The DHRMA study makes the assumption that it is the quality of carbohydrate that influences cardiovascular risk in South Asians. From our previous work we observed that it was a transition from a diet high in carbohydrates to one with reduced energy from carbohydrates that promoted an adverse risk in South Asians [13]. However, we were not able to analyse the quality of the carbohydrate. Some key nutritional deficiencies have been highlighted for this population, which are not under investigation in the current study. For example, South Asians living in Britain also have both lower and altered vitamin D metabolism [24, 25], which is consistent with observations amongst migrant South Asians elsewhere [26]. Long chain omega-3 fatty acids (Omega-3 PUFA) are accepted as a treatment for hypertriglyceridaemia and provide protection against CHD [27, 28]. Low levels of omega-3 fattys acids have been consistently reported as a risk factor of CHD in South Asians living in urban, rural and UK settings [2932].
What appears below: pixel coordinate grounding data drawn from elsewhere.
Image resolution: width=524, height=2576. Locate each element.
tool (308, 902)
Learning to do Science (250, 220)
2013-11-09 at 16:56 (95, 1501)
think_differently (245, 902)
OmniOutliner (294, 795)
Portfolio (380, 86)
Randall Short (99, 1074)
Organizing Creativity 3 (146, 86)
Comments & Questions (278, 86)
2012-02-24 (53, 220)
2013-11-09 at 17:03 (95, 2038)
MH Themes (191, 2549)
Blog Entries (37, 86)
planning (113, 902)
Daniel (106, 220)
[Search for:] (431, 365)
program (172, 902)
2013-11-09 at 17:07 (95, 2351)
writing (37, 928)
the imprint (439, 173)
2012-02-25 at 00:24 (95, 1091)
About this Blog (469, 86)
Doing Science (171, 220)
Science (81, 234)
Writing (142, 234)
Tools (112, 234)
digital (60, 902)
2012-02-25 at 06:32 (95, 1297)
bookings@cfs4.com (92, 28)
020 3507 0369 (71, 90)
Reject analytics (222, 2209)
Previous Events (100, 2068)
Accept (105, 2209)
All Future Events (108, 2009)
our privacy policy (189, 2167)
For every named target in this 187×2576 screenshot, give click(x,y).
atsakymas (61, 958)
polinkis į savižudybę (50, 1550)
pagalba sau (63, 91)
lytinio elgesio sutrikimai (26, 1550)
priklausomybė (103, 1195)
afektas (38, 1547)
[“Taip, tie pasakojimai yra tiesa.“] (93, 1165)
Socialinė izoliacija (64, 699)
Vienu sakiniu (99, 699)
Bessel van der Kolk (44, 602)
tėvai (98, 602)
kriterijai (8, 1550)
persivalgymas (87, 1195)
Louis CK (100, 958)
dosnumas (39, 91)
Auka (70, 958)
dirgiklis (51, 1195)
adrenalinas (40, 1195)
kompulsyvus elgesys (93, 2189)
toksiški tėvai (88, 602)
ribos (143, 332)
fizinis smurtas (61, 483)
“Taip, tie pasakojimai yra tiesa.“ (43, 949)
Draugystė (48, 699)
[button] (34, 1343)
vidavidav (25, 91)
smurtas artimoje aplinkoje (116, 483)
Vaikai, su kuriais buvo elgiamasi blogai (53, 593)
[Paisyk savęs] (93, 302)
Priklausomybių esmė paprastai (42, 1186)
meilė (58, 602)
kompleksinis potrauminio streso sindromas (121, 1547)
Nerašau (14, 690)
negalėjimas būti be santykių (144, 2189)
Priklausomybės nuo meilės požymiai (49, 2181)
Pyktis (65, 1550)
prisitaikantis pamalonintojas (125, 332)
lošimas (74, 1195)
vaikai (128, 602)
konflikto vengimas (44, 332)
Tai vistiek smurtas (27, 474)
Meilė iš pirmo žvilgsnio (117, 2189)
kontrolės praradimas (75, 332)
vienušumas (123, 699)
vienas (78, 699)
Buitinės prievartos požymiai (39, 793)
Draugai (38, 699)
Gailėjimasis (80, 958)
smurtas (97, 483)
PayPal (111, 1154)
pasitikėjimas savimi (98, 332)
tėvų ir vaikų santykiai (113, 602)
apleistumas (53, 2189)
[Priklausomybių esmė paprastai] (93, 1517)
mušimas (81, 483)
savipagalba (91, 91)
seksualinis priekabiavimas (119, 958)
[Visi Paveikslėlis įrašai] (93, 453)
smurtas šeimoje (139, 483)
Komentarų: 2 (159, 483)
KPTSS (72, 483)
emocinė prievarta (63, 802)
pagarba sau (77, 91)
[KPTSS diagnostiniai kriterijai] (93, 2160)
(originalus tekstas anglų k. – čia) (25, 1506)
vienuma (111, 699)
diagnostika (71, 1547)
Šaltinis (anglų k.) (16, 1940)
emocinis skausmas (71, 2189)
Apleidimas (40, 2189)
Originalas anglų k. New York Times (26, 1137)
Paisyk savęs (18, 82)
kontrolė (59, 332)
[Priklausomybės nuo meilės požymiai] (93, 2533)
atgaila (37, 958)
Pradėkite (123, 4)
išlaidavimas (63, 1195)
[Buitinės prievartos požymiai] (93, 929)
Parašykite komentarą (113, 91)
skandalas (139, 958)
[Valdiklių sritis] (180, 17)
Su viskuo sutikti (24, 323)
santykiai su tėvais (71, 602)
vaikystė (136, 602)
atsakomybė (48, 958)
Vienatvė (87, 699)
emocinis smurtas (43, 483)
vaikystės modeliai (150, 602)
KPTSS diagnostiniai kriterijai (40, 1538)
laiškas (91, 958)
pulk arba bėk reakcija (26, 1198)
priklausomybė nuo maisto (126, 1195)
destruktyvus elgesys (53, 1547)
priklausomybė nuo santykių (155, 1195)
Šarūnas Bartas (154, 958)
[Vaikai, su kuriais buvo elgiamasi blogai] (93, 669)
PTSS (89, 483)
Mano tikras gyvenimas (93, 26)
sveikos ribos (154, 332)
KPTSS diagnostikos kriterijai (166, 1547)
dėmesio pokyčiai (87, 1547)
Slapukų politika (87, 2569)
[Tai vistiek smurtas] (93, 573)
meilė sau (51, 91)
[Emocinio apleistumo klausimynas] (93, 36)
By using foods from the Indian subcontinent, the DHRMA study aims to regenerate traditions in diet, likely to be effective in elderly South Asians, and will also provide an additional management angle for clinicians. Hence, the data will provide an evidence base for a 'tailored approach' to cardiovascular risk management in this high risk population.

Funding

The DHRMA study was funded by the British Heart Foundation (Project Grant Award).